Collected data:
###

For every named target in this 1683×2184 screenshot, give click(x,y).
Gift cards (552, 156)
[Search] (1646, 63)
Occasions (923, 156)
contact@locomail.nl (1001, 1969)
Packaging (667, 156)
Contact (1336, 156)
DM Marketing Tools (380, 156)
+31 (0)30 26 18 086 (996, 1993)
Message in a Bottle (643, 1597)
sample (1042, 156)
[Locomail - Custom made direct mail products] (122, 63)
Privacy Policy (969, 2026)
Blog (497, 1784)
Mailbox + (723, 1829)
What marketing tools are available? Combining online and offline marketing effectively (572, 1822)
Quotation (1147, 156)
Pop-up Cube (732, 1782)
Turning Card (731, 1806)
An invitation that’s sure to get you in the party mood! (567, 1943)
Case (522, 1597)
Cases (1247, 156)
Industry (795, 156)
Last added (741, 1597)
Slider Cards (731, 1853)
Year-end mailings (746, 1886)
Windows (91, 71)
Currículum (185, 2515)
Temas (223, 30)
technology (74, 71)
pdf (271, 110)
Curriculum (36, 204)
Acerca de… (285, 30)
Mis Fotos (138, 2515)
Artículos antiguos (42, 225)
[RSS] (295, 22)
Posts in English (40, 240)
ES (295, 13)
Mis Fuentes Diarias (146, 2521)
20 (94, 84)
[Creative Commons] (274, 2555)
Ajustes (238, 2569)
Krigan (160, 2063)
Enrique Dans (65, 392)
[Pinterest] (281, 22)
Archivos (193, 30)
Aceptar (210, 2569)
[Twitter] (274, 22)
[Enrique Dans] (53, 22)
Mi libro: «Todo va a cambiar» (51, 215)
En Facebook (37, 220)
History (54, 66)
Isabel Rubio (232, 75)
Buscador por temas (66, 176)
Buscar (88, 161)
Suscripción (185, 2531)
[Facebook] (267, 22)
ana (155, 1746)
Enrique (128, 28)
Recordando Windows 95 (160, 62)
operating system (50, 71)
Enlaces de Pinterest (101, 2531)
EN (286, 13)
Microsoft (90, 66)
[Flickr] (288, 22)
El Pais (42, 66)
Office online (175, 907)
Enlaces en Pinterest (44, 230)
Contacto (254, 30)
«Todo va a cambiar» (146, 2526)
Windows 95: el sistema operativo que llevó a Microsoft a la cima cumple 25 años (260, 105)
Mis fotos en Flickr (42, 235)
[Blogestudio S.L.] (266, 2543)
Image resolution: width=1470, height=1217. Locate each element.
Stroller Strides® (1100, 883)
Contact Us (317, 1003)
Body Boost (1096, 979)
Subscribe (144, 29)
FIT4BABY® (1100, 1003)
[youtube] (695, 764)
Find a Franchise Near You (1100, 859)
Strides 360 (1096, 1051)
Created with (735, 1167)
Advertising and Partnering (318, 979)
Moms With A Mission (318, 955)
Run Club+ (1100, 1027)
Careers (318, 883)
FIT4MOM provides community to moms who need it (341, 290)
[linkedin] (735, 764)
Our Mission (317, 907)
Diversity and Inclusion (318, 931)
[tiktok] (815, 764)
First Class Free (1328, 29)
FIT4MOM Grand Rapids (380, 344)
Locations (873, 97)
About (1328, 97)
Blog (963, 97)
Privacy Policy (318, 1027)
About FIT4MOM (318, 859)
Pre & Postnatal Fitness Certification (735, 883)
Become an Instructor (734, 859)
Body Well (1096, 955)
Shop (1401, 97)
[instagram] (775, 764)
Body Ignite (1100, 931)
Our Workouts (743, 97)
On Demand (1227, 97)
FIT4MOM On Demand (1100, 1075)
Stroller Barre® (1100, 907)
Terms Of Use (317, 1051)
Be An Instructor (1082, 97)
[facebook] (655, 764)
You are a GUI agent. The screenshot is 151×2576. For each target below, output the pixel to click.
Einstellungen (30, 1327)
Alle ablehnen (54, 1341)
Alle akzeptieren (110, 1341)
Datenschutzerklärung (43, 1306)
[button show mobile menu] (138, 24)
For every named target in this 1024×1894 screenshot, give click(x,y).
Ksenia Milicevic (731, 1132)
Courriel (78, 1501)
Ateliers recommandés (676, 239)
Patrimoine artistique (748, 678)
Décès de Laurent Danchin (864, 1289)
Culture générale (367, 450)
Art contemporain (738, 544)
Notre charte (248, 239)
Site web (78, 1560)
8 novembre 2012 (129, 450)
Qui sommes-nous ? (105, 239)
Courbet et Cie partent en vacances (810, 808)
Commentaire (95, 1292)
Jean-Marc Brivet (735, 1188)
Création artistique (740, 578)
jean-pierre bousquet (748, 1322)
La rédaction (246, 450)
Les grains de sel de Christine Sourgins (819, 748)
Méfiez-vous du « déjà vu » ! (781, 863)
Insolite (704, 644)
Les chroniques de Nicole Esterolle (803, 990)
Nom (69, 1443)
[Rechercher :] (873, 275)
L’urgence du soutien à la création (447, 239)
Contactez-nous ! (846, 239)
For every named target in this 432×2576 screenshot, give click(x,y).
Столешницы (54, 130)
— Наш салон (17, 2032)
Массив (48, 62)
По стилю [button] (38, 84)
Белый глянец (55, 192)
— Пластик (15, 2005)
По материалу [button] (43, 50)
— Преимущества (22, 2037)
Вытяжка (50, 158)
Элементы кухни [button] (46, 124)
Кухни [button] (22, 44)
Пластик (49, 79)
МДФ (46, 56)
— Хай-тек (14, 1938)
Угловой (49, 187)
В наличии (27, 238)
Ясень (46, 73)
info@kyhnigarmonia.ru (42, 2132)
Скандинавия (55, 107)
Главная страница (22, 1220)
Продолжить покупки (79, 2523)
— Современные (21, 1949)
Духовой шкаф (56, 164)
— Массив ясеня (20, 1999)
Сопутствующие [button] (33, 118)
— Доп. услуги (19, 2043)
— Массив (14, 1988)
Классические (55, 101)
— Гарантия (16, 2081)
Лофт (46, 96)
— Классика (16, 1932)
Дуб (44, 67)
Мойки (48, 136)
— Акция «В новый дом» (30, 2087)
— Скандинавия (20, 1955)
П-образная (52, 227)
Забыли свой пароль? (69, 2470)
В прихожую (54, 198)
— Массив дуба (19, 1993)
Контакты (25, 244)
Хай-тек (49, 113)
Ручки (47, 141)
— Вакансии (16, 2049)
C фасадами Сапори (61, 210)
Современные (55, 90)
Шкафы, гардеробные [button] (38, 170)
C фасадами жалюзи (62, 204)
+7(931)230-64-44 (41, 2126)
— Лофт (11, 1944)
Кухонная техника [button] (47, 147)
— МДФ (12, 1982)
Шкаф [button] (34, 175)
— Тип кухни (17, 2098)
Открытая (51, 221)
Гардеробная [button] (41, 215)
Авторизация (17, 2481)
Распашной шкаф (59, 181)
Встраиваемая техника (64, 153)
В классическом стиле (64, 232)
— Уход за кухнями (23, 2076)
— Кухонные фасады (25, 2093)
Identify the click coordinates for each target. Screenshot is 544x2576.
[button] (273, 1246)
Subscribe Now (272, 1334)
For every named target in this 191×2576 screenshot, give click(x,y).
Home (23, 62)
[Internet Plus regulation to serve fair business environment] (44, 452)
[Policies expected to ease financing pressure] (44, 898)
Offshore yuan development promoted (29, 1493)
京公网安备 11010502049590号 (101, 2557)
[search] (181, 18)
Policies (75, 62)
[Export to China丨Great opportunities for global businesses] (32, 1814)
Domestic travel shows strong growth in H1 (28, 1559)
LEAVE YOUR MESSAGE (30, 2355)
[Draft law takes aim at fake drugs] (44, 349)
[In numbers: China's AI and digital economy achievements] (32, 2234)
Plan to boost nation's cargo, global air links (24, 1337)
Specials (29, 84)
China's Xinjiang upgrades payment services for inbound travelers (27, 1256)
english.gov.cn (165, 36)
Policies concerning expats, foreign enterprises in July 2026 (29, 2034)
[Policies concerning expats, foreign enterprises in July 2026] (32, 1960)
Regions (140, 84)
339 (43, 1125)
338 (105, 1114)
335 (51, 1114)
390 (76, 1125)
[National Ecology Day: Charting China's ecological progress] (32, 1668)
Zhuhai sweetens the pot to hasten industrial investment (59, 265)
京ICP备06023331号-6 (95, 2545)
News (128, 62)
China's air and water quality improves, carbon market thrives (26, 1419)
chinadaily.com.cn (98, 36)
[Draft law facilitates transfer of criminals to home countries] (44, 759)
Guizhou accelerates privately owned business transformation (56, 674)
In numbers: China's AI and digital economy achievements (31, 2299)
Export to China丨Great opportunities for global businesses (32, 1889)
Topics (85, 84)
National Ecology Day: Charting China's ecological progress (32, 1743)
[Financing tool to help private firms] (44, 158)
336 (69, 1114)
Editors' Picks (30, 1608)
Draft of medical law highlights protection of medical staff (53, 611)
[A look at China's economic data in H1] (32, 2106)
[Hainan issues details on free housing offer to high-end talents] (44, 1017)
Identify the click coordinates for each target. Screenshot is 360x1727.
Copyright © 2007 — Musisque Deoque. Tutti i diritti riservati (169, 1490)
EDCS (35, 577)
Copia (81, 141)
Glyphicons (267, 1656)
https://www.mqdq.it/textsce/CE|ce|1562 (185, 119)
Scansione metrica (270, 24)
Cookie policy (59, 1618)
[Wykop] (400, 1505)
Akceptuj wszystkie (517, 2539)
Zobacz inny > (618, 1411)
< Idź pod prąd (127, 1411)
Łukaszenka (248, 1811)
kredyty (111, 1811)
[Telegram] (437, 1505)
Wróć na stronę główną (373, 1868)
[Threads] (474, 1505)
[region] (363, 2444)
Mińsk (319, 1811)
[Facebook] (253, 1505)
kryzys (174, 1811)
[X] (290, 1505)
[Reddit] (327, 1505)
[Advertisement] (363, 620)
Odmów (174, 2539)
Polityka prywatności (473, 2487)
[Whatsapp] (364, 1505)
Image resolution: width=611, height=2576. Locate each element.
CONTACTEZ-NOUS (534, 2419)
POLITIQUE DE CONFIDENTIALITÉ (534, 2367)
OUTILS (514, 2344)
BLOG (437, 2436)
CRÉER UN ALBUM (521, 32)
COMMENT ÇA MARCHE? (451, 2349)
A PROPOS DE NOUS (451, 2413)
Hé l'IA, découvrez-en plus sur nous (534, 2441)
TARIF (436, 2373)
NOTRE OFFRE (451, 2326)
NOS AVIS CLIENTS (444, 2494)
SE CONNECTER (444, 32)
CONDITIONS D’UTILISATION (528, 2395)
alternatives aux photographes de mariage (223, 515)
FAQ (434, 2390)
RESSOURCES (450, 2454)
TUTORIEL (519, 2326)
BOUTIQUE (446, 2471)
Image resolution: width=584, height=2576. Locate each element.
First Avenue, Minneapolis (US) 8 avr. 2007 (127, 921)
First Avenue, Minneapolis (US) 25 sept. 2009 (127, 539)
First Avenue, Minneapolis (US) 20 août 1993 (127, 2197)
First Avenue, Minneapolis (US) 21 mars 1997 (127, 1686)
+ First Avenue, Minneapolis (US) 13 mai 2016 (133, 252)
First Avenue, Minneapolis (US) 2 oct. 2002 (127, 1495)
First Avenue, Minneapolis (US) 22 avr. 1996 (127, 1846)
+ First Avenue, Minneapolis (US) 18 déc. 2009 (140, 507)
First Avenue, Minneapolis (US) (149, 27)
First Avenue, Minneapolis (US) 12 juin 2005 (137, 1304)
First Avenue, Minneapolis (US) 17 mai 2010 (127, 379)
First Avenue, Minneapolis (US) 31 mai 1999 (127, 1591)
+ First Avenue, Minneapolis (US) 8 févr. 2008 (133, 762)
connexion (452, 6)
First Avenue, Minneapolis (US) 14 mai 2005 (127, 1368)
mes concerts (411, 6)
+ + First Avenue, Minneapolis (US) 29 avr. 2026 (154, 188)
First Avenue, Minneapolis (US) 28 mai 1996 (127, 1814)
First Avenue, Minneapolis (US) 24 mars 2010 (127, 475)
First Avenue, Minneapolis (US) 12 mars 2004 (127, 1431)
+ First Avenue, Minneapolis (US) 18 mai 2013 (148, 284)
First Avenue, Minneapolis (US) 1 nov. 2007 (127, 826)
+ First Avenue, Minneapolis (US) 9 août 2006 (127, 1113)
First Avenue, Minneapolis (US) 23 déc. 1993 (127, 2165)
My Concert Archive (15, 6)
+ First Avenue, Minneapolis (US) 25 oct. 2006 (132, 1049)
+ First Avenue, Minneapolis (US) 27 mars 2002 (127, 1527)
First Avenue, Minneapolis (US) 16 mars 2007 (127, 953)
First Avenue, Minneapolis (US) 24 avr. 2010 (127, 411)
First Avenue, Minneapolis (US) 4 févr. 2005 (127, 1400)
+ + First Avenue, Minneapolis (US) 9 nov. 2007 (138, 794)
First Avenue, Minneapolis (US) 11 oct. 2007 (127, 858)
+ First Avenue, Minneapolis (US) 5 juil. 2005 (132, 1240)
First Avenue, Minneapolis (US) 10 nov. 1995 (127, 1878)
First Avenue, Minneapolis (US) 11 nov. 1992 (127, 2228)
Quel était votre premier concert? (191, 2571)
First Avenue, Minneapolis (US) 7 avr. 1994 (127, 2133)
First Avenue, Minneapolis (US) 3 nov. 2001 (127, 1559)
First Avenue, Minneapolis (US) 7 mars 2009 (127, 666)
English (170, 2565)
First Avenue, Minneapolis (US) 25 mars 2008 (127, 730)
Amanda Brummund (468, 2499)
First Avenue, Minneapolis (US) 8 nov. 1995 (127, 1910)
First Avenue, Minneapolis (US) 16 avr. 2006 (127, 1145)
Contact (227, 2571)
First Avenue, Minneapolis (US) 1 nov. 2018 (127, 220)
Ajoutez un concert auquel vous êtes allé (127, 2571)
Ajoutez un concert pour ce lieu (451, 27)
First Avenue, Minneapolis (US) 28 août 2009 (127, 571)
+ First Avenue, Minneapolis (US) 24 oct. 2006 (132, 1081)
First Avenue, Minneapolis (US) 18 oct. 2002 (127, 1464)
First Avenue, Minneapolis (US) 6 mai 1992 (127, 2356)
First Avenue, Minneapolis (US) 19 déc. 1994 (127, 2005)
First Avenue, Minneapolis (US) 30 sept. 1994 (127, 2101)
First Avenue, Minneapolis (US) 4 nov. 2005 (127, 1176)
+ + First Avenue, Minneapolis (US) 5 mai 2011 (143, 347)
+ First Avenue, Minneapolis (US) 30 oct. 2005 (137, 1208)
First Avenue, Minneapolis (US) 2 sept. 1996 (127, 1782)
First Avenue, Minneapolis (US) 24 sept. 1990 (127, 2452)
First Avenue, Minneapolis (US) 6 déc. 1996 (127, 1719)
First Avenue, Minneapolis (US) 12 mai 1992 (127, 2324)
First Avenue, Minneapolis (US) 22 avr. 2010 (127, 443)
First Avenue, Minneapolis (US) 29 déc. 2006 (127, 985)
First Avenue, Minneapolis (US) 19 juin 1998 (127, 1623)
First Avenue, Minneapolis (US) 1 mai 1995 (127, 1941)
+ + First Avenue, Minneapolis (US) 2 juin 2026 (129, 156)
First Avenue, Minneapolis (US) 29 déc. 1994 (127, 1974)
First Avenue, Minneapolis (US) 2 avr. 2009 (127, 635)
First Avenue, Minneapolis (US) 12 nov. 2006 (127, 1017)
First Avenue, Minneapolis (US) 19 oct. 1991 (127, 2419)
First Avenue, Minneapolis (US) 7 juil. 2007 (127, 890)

###

Exercise instructions:
When the line with "kryzys (174, 1811)" is reached in the data above, begin copying, and stop after the line with "CRÉER UN ALBUM (521, 32)"; copy each line exactly, both ends included.

Answer to this problem:
kryzys (174, 1811)
[X] (290, 1505)
[Reddit] (327, 1505)
[Advertisement] (363, 620)
Odmów (174, 2539)
Polityka prywatności (473, 2487)
[Whatsapp] (364, 1505)
Image resolution: width=611, height=2576. Locate each element.
CONTACTEZ-NOUS (534, 2419)
POLITIQUE DE CONFIDENTIALITÉ (534, 2367)
OUTILS (514, 2344)
BLOG (437, 2436)
CRÉER UN ALBUM (521, 32)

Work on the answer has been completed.